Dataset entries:
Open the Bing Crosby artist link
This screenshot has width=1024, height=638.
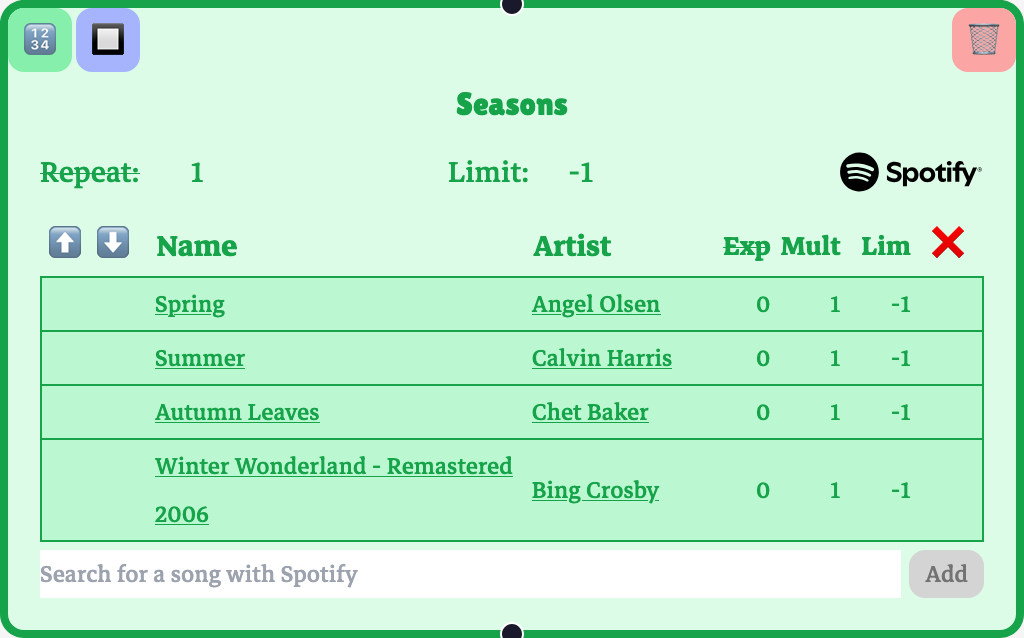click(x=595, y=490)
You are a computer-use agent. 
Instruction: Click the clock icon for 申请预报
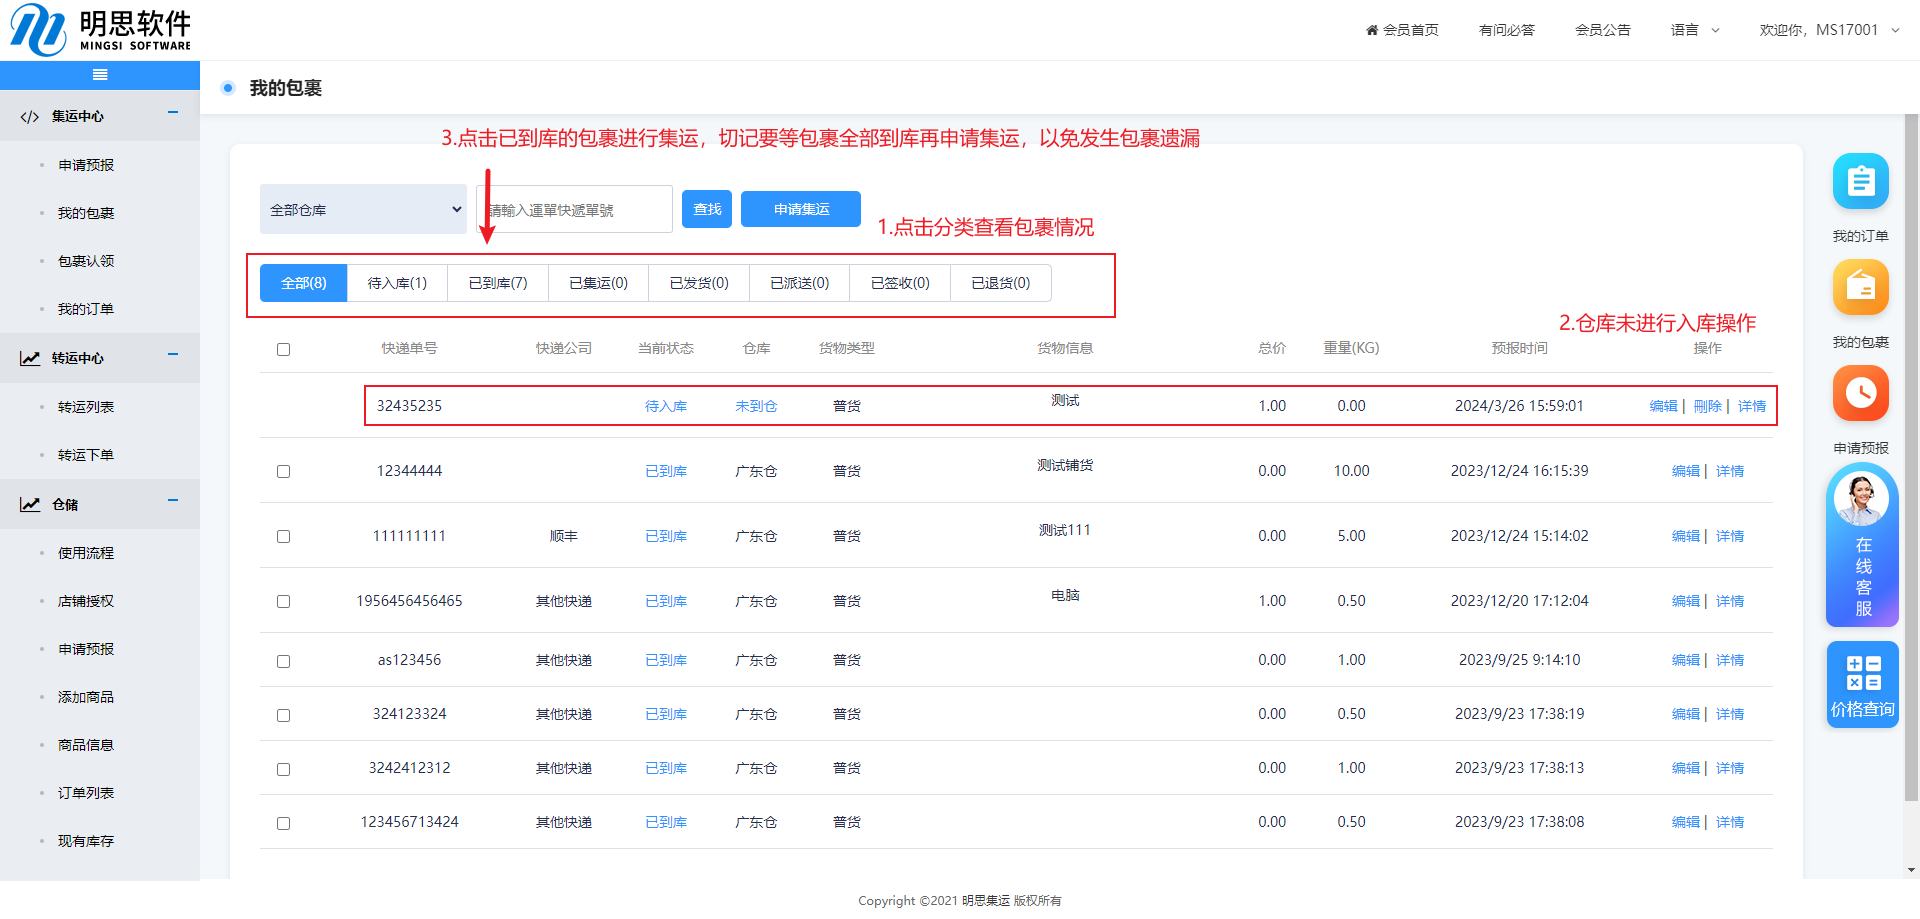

(How to complete this task): Starting with the line that contains "This screenshot has width=1024, height=638." and ending with the last line of the data above, transcribe exactly those lines and no others, without pictures.

(Answer):
This screenshot has width=1024, height=638.
click(x=595, y=490)
You are a computer-use agent. 
Instruction: Click the clock icon for 申请预报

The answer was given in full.